Rabbi Levine noted that his Reform movement was responsible for most American conversions, and he offered an impassioned explanation of why basing a child’s Jewishness on patrilineal descent, the Reform standard, is consistent with Jewish history. He said that if Rabbi Herring’s standards were required, “we would be a vestigial people,” adding that when “you tell the vast majority [of potential converts] ‘you’re not up to our standards,’ the next generation won’t give a damn.”
This is an example of how Reforms twist time-honoured Torah principles beyond recognition and then insist: see? see? We're the ones who are really traditional by doing this! What Rav Herring (I think the RCA needs a leader named after a more aggressive fish) does not understand is how Reform defines Torah and mitzvos. Bluntly speaking, it means "Anything I do that I think makes me a good person is a mitzvah. Anything I learn which I think has religious meaning is Torah."
Rabbi Hauptman posed the notion of all girls going to the mikveh before bat mitzvah and all couples doing the same before marriage so as to level the standards of Jewish practice in a non-judgmental way.

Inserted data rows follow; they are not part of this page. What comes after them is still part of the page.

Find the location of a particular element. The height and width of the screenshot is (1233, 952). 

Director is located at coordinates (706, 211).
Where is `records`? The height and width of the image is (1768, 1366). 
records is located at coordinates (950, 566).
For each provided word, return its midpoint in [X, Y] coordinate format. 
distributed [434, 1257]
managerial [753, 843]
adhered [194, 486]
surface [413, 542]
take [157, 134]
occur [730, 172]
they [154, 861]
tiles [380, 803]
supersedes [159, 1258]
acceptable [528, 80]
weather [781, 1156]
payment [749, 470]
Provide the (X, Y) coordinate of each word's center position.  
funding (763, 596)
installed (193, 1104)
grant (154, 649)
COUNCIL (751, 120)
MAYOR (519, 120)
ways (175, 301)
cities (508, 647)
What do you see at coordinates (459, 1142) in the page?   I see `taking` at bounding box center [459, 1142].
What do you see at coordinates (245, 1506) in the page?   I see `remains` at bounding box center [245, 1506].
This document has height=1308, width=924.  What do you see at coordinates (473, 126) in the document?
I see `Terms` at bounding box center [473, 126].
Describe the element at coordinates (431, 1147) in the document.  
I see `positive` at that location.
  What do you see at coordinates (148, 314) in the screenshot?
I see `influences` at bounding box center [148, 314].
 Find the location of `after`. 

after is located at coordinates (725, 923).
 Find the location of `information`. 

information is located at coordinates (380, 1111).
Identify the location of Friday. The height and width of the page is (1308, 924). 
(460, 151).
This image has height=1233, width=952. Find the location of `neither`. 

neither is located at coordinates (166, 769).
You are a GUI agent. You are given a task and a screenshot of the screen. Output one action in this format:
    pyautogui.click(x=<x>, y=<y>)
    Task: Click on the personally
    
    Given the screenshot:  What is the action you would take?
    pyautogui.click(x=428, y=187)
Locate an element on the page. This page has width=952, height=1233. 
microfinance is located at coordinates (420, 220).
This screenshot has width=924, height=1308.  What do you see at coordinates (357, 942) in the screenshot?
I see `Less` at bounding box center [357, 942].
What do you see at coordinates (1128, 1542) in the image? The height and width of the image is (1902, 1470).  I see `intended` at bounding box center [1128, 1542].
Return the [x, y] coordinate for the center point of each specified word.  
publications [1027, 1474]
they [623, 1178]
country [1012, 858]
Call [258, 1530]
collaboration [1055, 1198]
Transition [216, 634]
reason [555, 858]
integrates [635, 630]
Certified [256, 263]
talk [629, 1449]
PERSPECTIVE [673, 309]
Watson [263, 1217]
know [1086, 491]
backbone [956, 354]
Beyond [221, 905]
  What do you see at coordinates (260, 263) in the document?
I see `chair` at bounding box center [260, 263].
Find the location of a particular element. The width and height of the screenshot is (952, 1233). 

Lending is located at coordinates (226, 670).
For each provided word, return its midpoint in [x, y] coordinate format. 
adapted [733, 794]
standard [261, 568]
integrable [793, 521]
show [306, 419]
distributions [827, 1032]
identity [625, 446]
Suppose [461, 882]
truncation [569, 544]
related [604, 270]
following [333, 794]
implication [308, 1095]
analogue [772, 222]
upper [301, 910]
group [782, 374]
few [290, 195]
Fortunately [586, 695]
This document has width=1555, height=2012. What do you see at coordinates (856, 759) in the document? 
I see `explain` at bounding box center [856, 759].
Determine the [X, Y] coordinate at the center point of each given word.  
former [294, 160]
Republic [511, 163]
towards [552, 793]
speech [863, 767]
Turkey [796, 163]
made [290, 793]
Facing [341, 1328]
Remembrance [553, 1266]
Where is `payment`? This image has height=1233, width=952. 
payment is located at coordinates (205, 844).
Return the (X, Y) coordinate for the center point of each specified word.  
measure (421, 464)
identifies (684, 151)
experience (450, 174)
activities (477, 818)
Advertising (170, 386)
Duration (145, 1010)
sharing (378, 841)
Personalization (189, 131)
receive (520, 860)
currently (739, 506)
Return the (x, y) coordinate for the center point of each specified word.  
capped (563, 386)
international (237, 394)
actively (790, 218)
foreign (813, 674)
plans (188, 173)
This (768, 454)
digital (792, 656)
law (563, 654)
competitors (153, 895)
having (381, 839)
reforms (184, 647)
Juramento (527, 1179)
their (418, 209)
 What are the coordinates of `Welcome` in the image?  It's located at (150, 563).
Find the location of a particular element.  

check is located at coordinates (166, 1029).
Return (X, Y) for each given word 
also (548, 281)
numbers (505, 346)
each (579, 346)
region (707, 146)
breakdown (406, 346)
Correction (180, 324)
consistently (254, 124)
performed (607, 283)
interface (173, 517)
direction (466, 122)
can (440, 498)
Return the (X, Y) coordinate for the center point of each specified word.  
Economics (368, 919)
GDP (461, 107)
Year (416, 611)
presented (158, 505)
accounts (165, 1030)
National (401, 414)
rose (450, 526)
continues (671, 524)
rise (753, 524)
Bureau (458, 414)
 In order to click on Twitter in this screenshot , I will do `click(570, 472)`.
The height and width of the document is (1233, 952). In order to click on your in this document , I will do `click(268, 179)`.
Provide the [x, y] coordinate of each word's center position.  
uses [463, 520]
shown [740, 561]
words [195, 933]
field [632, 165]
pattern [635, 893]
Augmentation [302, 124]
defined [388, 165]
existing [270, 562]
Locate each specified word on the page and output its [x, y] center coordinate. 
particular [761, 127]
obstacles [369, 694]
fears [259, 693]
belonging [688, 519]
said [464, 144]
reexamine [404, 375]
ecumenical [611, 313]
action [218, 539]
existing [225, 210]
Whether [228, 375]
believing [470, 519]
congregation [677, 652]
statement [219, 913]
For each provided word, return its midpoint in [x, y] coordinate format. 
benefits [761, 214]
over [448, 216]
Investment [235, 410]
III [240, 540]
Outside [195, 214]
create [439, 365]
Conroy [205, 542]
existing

Perhaps Ms. Hauptman should encourage her girls to not engage in pre-marital sex before sending them to a pre-bat mitzvah mikveh dip? Perhaps she could convince the 95% of her adherents who don't keep kosher to try avoiding the bacon dip at their next company lunch? Perhaps she could speak to those in her religion who drive on Shabbos and think they're doing a mitzvah and disabuse them of this notion?
In the end, the non-religious movements are hypocrites. On one hand they scream of Jewish unity. On the other hand, they create thousands of definitions of what kashrus, Shabbos and other Jewish insitutions mean. They are, in fact, the source of the disunity. If a Jew wishes to abandon Torah and mitzvos, he has that option. But to abandon them but continue to insist he's a good practising Jew? Sorry, that's just dishonest.